There are, of course, problems inherent in giving members of the public a camera and merely vestigial filming training. This new series, for example, is in a longer, 15-minute format, and frankly, now and again, one yearns for an arty tracking-shot of fluff rolling like tumbleweeds across the floor, or a zoom close-up of that spectacular blob of chip fat on the ceiling. Talking heads can get on your wick and cause spectacular nodding-off problems, but they just made my eyes and ears stand out on stalks during last week's debut Video Nation offering, "A Mug's Game".
Jennifer Grimshaw is a retired businesswoman living in a London high- rise flat. Wearing a smart two-piece and costume jewellery she stood in the middle of squalor and cobwebs that would have made Miss Havisham weep with shame, and gave forth in clipped tones on the virtues of her grot. Basically she said that a woman's work is never done, certainly not by her. "I don't wash up. I do not scrub, I don't defrost my fridge ... if I do it's because I can't get into the ice-making compartment.
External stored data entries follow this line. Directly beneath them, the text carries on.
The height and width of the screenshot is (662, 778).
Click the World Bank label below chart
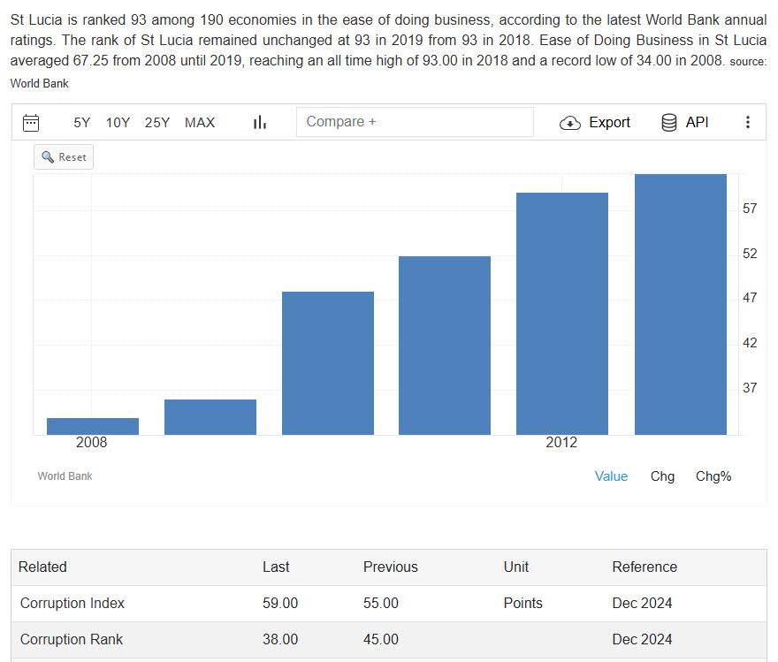[x=65, y=476]
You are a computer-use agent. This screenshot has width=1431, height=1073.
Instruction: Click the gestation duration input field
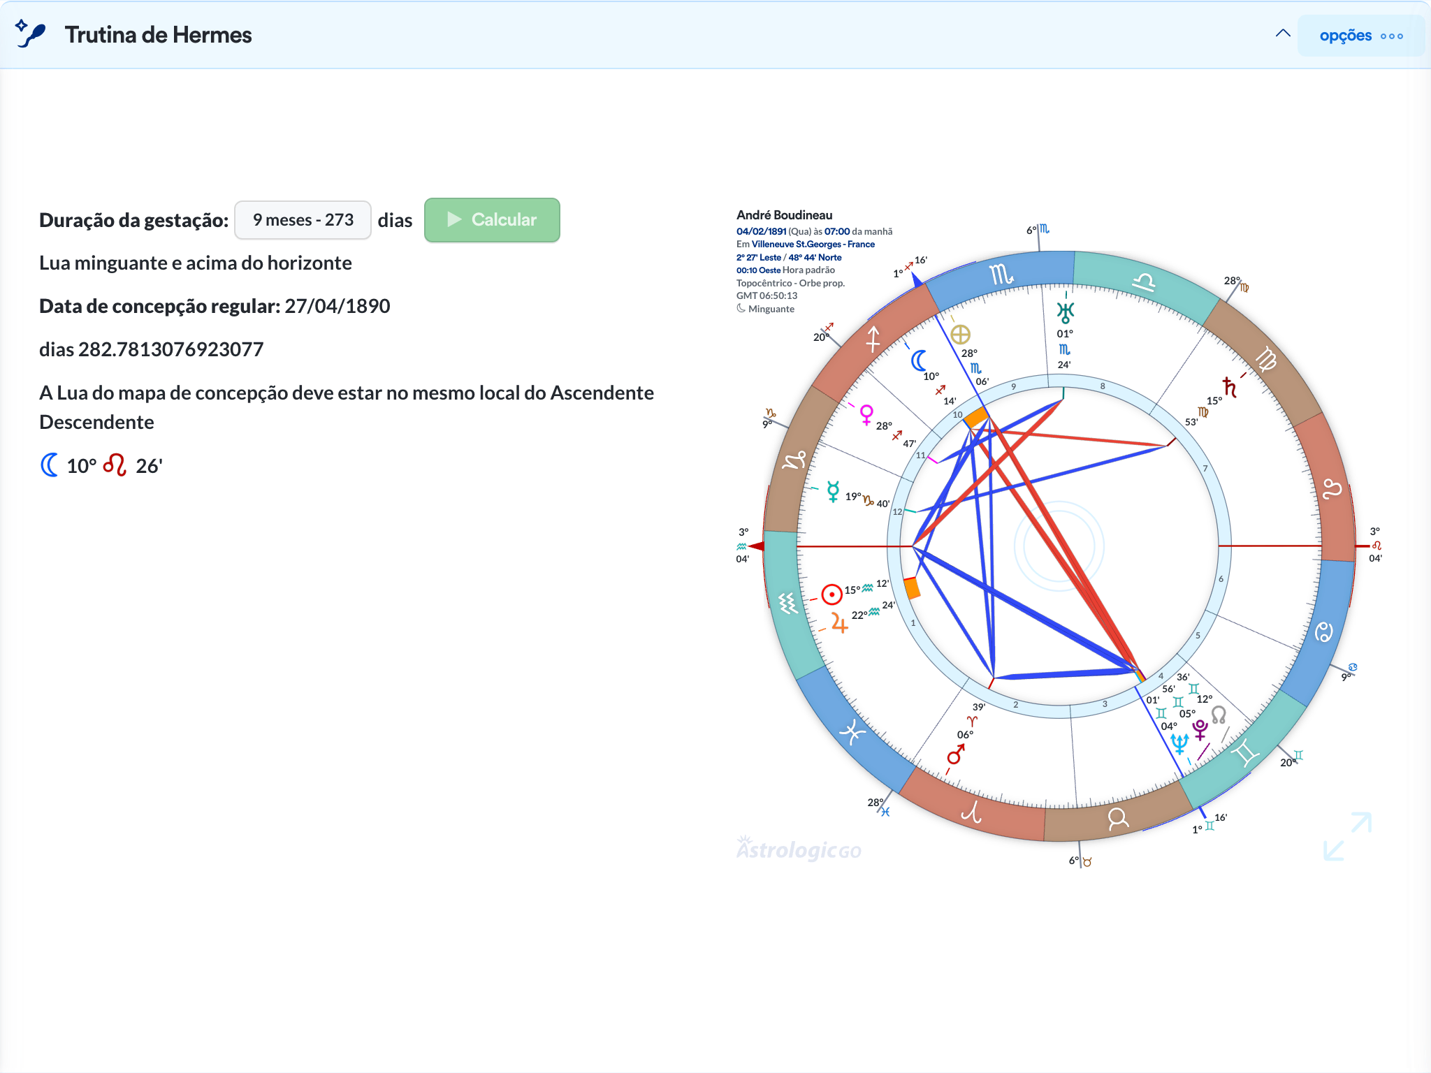click(303, 220)
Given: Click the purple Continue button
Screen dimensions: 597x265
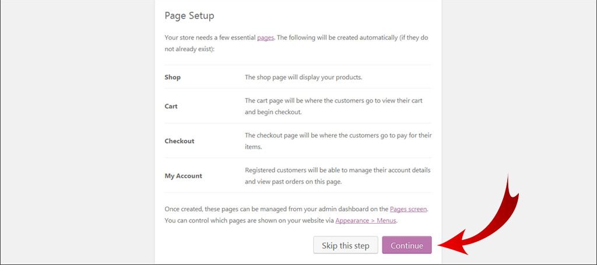Looking at the screenshot, I should pos(406,245).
I think housework is a mug's game and we're conditioned into doing it." Ms Grimshaw's breathtaking chutzpah was nearly matched by the home lifestyle of one Ian Hinde, a London warehouse assistant who seemed to be a devotee of Quentin Crisp's no-housework maxim that states that: "After the first four years the dirt doesn't get any worse."
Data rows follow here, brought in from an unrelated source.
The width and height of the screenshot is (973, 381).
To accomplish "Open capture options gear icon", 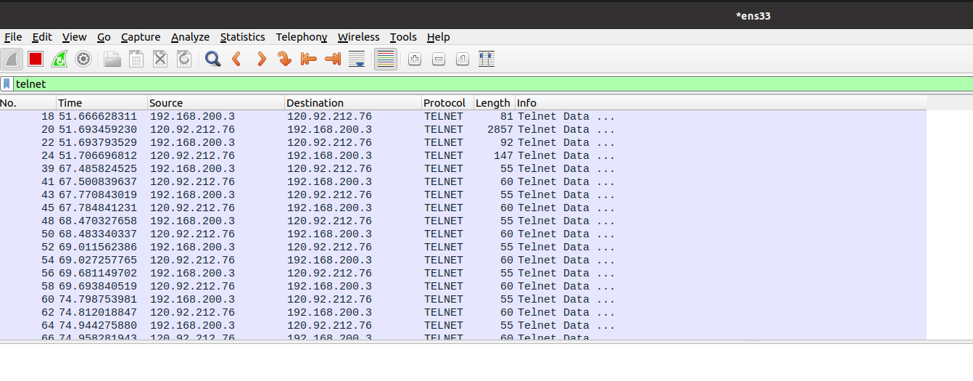I will [x=83, y=60].
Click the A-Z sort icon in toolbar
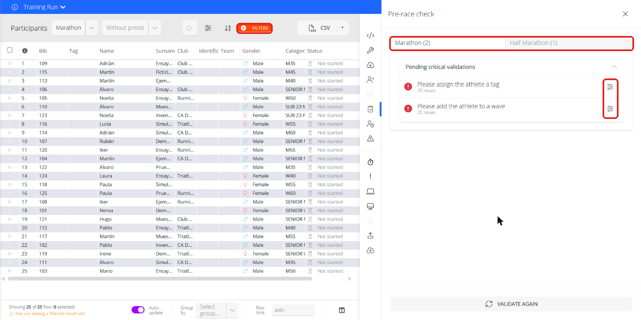This screenshot has width=641, height=320. 228,28
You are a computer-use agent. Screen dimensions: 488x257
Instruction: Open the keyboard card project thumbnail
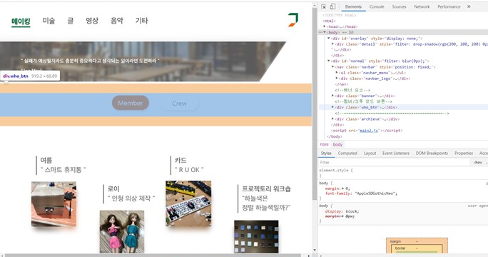point(188,203)
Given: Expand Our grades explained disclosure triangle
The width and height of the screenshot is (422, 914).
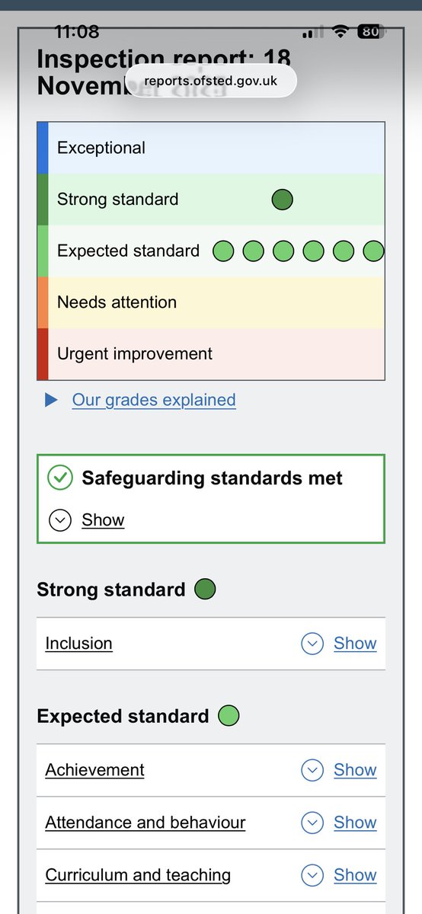Looking at the screenshot, I should [x=51, y=400].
Mr Crisp's devotion to not washing-up led him to develop congealing detritus to a high art. "If you wait until it has hardened it looks like quite attractive varnish," he once told me airily, proffering a cream bun on a plate with a grotesque relief decoration of antique egg. "Botulism, schmotulism!" would have been embroidered on Mr Hinde's pinny, if he'd had one. "Look at the state of that!" he cried delightedly, making a sweeping gesture with his arm over a vista of filthy clothes, a carpet housing alien life forms, and a sinkful of dishes like a stagnant pond.
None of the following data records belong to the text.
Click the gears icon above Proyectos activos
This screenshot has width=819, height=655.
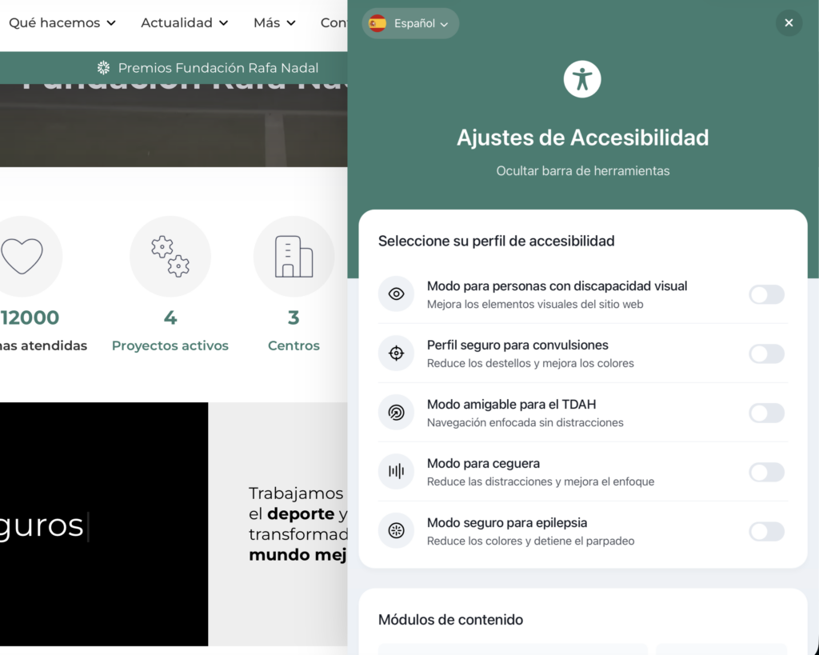tap(170, 257)
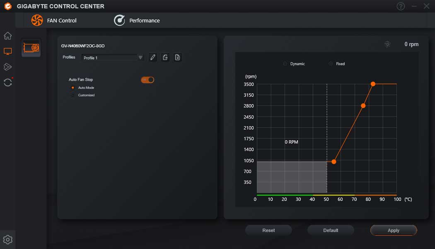This screenshot has width=435, height=249.
Task: Open the Help question mark icon
Action: 400,6
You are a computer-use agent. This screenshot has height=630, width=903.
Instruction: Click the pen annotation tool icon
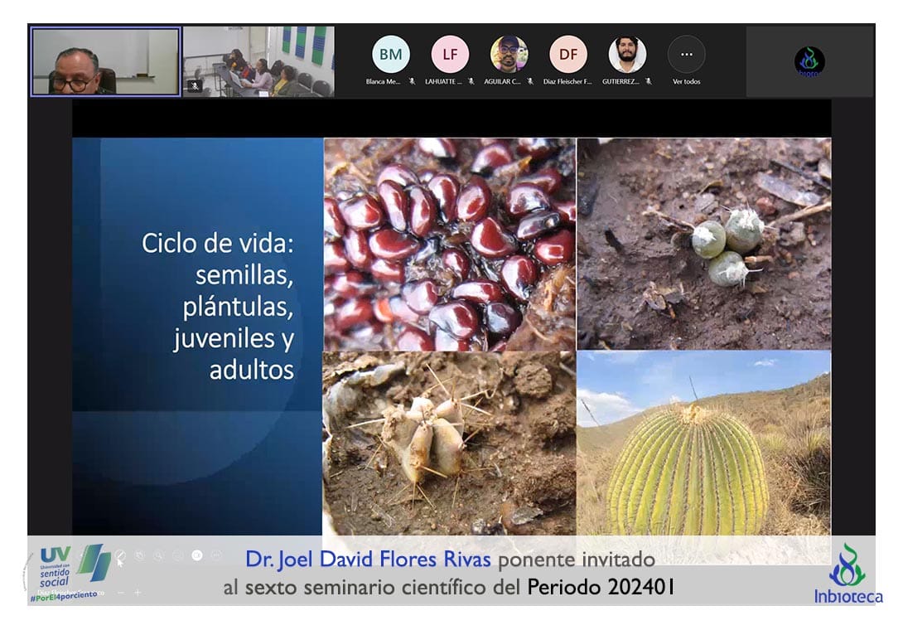(121, 555)
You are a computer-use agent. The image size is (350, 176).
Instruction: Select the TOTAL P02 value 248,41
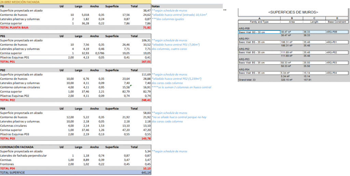tap(146, 100)
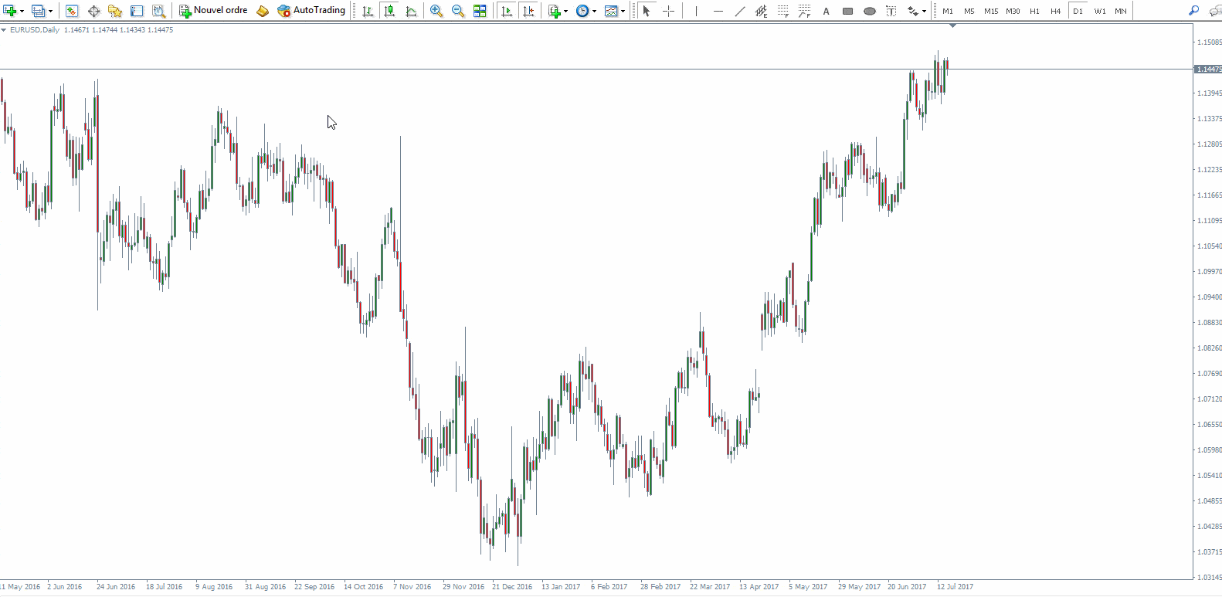Switch to the W1 timeframe
Screen dimensions: 1222x597
point(1100,11)
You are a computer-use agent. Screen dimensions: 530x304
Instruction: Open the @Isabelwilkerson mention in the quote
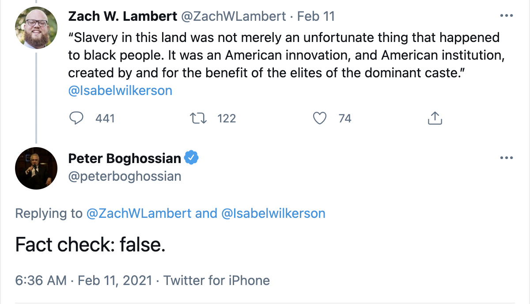click(x=120, y=91)
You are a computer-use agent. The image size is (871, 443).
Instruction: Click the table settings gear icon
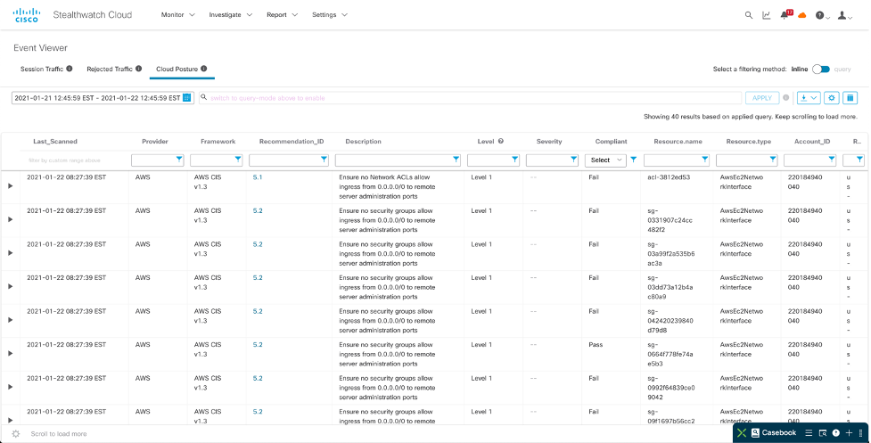coord(832,98)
If Video Nation is anything to go by, the cliche of the disgusting bachelor pad is about to be overturned - for if Ms Grimshaw and Leeds student Vicky Keane are an example, the female of the species certainly can be very much dirtier than the male. Vicky lives in a house-share with some other girls, but this isn't Friends, and slobby Vic is no doppelganger for Monica, the hygiene-obsessed Courteney Cox character. "This is my bedroom. Mess everywhere! Lovely!" she boasted.
Ian would have been amazed. His is a traditional home-life view: "It doesn't look right, a bloke pushing a Hoover round. Women enjoy doing housework. They dust and that. They love it, don't they, really?" If he watches Video Nation over the next nine weeks all his preconceptions will go out of the (very unwashed) window.
In next week's offering, "Just So", for example, London food writer Alistair Hendry dusts his cacti and plays them meditation music. Alistair's apartment is so minimalist and perfect it makes architect John Pawson's famously impeccable pad look like the lounge bar at the Vic after a punch-up. It is fab voyeurism being able to perv round this shrine courtesy of Video Nation. For God's sake the man's only got a cream-coloured sofa, a glass table and some large immaculate stones and he's worried that his cleaner hasn't lustrated and purged the place enough. At one point we see him prostrate, peering at the pristine, gleaming floor under his flawless sofa. "It doesn't look too good, does it?" he says, gazing at some invisible germs.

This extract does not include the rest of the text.